[Start of Attachment]

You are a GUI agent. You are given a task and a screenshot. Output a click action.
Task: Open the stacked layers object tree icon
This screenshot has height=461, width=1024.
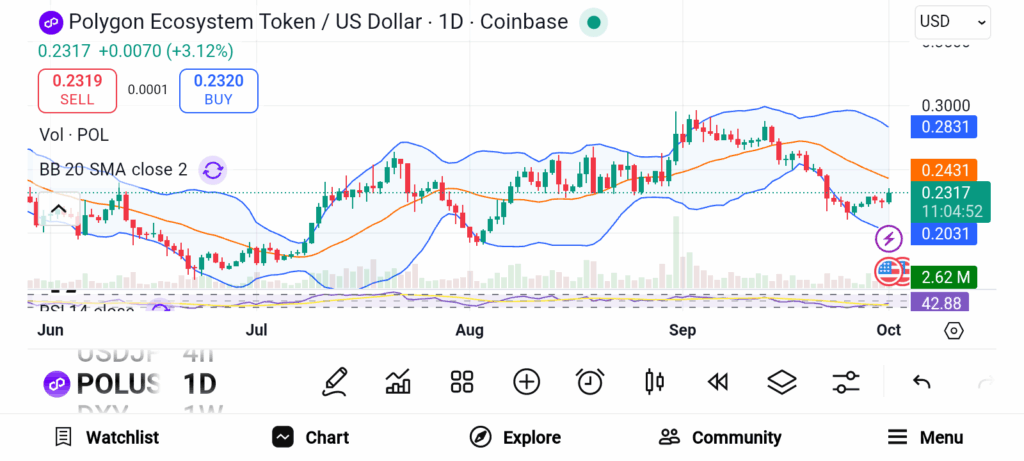[x=781, y=381]

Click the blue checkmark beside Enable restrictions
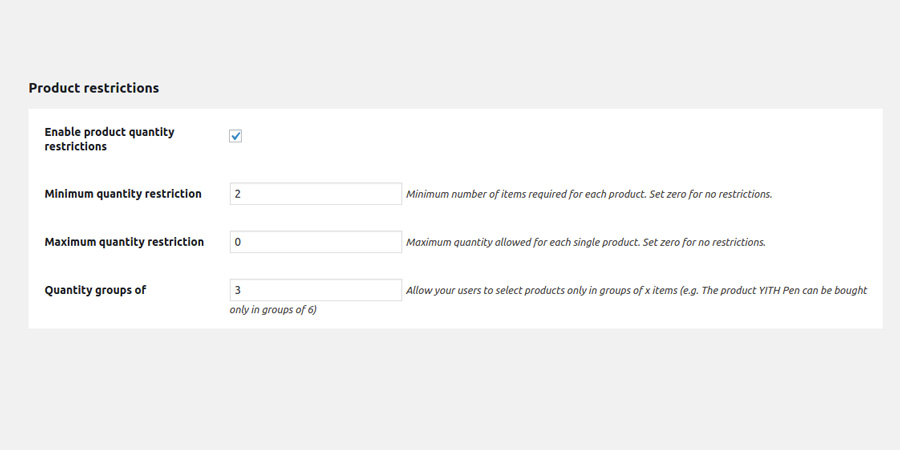pos(236,136)
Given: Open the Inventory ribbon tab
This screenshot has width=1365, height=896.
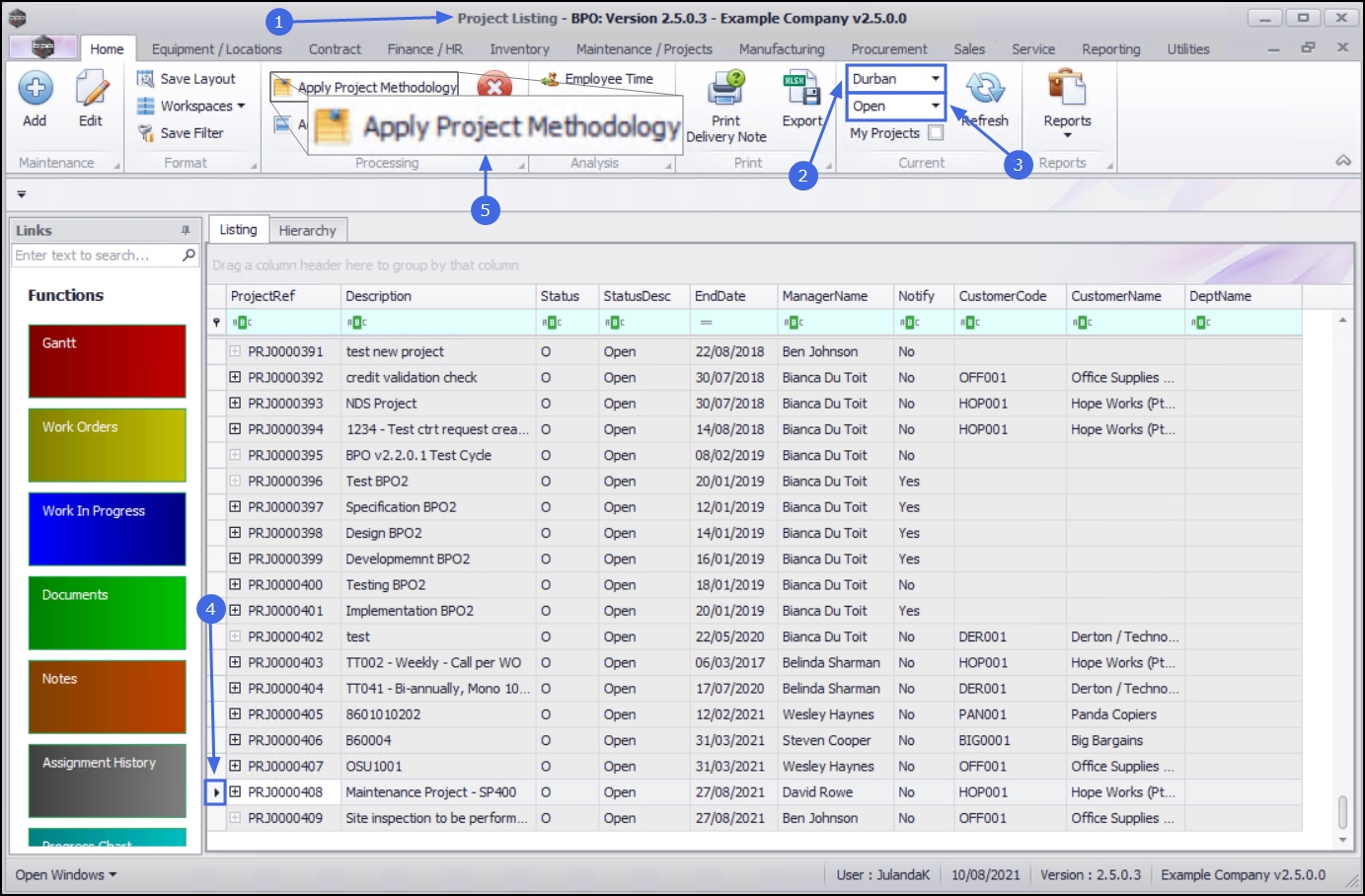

[End of Attachment]

Task statement:
Drop the pictures and reproduce the rest of the entries above exactly.

Completed exercise:
You are a GUI agent. You are given a task and a screenshot. Output a click action.
Task: Open the stacked layers object tree icon
This screenshot has height=461, width=1024.
[x=781, y=381]

Click the blue checkmark beside Enable restrictions
pos(236,136)
Given: Open the Inventory ribbon tab
This screenshot has width=1365, height=896.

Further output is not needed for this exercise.